American author, editor, agent (born 1963)

Mike Nappa (born December 10, 1963) is an Arab-American author and an entertainment journalist for the e-magazine, NerdFans.com (formerly PopFam.com).

==Biography==
Nappa was born in Norman, Oklahoma. He started his career as a youth pastor, and then transitioned to writing church resources at Group Publishing in Colorado. He eventually joined Group as a book acquisitions editor and remained active as an author. In 1995, Nappa left Group Publishing to start his own company, Nappaland Communications Inc., which became the parent company for Nappaland Literary Agency and the long-running e-magazine, PopFam.com., which rebranded to NerdFans in 2024. Since then he has published over 60 books which have collectively sold more than a million copies worldwide.
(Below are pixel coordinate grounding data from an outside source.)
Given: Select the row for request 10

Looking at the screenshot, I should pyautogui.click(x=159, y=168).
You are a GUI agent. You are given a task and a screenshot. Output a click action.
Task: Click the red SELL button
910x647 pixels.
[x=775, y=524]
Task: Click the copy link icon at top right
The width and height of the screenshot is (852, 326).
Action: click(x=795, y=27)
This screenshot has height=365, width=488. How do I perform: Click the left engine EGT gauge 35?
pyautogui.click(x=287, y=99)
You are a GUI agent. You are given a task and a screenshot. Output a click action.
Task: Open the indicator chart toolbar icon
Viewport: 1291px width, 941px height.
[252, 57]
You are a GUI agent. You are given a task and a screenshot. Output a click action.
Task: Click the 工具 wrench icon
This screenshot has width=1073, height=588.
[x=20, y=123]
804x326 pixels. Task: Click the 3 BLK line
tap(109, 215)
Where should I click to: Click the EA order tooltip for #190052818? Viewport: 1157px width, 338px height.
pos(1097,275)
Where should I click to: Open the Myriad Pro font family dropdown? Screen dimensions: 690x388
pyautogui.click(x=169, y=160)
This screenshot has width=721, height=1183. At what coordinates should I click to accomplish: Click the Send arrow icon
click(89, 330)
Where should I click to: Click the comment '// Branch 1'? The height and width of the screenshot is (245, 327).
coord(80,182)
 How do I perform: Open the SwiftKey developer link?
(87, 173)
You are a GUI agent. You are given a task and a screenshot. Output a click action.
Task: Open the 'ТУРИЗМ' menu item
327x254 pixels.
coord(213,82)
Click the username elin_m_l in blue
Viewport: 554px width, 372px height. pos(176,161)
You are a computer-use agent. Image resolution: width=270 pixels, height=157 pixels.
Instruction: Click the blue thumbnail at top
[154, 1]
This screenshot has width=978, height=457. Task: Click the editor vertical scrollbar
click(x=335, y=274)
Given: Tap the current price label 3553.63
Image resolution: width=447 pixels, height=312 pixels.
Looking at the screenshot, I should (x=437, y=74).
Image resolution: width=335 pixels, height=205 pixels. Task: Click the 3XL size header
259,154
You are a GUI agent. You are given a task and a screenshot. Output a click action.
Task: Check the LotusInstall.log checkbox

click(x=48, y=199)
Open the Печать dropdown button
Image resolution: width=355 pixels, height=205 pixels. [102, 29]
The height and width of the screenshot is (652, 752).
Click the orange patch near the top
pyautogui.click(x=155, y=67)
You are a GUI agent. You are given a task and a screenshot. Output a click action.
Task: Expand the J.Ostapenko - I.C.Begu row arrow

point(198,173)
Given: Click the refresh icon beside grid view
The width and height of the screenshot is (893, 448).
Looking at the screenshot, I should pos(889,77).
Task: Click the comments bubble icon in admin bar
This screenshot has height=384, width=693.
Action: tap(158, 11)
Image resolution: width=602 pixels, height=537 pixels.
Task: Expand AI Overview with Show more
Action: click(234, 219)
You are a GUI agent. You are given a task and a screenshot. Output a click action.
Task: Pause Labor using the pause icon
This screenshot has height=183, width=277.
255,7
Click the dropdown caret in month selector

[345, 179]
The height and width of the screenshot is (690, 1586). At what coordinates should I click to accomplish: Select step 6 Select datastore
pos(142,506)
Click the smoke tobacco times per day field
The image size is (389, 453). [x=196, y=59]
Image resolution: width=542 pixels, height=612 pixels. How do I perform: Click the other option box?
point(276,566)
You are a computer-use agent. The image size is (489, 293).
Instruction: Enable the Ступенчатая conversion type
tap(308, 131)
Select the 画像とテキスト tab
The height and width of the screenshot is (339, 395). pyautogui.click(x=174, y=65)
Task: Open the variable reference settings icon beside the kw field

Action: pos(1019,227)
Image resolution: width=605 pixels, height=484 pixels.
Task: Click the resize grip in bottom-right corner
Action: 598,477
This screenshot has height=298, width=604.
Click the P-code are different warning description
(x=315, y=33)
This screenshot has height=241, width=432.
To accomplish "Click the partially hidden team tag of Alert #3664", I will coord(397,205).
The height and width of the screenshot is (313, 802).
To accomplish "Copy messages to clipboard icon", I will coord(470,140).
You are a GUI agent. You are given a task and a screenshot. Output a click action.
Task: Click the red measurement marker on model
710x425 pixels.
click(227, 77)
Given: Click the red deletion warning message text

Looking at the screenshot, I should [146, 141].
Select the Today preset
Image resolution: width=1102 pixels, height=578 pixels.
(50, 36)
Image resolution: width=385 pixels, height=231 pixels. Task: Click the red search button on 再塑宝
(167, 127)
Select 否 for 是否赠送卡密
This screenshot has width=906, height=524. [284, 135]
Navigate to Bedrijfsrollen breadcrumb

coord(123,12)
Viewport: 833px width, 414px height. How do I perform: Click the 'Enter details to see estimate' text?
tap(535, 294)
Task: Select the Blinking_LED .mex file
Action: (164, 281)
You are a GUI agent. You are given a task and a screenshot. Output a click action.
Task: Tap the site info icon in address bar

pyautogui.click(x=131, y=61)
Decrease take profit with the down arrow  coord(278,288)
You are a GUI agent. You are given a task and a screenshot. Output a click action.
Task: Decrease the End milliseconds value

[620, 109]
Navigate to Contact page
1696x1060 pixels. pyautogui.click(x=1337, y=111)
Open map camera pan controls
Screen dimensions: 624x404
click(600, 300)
He has also served as a fiction acquisitions editor for Barbour Publishing, as a general acquisitions editor (fiction and non-fiction) for David C. Cook publishers, as Editor in Chief of the short-lived Destination Magazine (published by the now-defunct Private Escapes Luxury Destination Clubs), and as Publications Director for Blue Margin Inc.

Although he published several suspense novels under the pen name "Sharon Carter Rogers", it was not until 2016 that Nappa began publishing adult fiction under his own name.